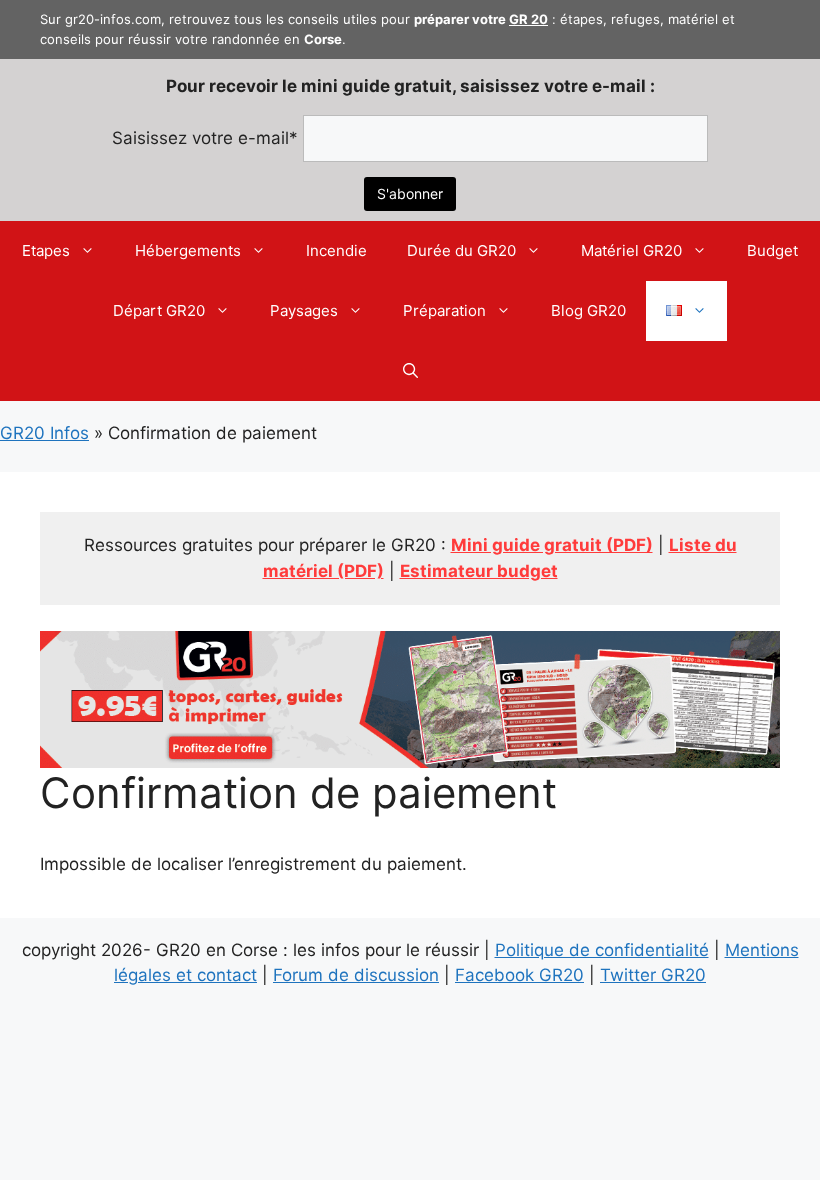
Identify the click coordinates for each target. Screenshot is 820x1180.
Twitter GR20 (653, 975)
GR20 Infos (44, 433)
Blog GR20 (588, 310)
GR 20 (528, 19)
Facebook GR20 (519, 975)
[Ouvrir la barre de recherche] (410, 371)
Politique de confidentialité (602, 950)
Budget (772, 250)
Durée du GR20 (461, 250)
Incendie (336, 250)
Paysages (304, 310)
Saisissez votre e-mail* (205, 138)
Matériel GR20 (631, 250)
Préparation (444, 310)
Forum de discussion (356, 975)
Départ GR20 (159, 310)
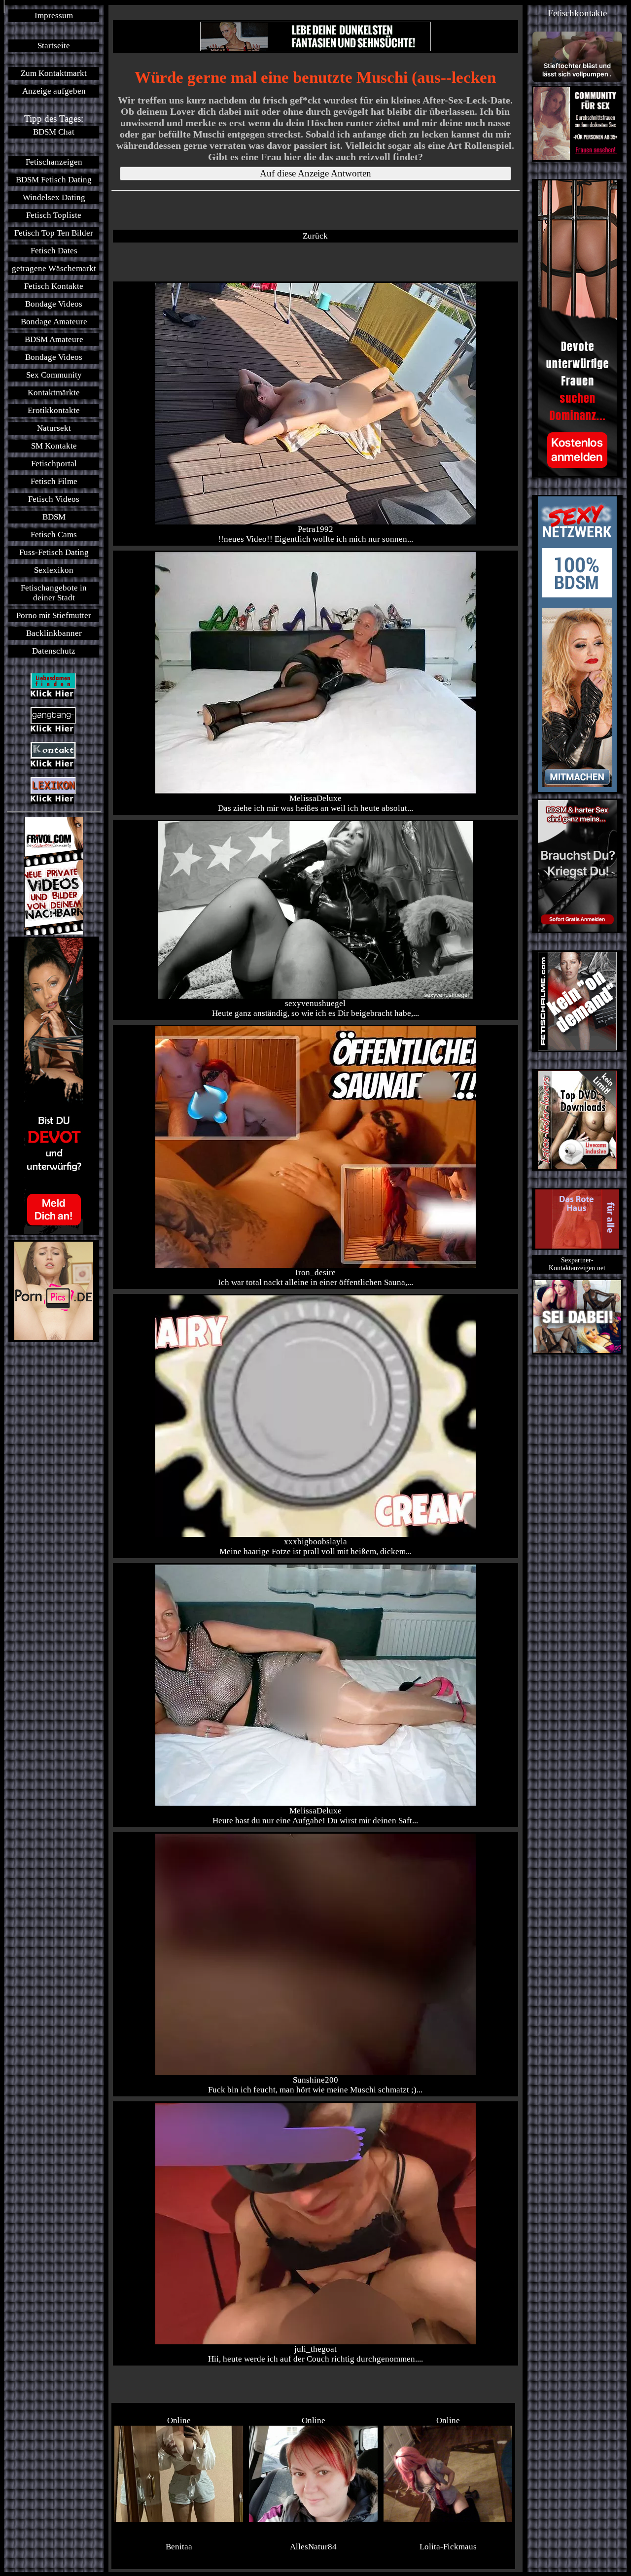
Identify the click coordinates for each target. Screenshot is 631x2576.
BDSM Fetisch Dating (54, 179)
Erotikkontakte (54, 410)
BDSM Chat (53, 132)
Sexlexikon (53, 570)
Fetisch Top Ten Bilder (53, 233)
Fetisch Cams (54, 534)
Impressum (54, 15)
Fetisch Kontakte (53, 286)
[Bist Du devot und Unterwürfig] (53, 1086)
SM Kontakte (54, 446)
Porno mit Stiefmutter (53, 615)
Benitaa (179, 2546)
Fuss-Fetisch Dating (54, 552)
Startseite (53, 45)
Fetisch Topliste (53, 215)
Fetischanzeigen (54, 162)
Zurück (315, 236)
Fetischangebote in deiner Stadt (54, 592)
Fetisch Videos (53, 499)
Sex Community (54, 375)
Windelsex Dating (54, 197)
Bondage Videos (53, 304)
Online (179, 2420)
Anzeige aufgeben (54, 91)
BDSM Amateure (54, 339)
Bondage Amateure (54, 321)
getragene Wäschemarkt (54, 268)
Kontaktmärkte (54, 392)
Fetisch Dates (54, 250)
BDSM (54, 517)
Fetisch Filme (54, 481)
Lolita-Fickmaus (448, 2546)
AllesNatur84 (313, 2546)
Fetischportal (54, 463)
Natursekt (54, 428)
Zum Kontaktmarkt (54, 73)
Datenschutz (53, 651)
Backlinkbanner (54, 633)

◆ **TASK ITEM**
Write only the number of lines in the data where the string "BDSM" can be found.

◆ **EXERCISE SOLUTION**
4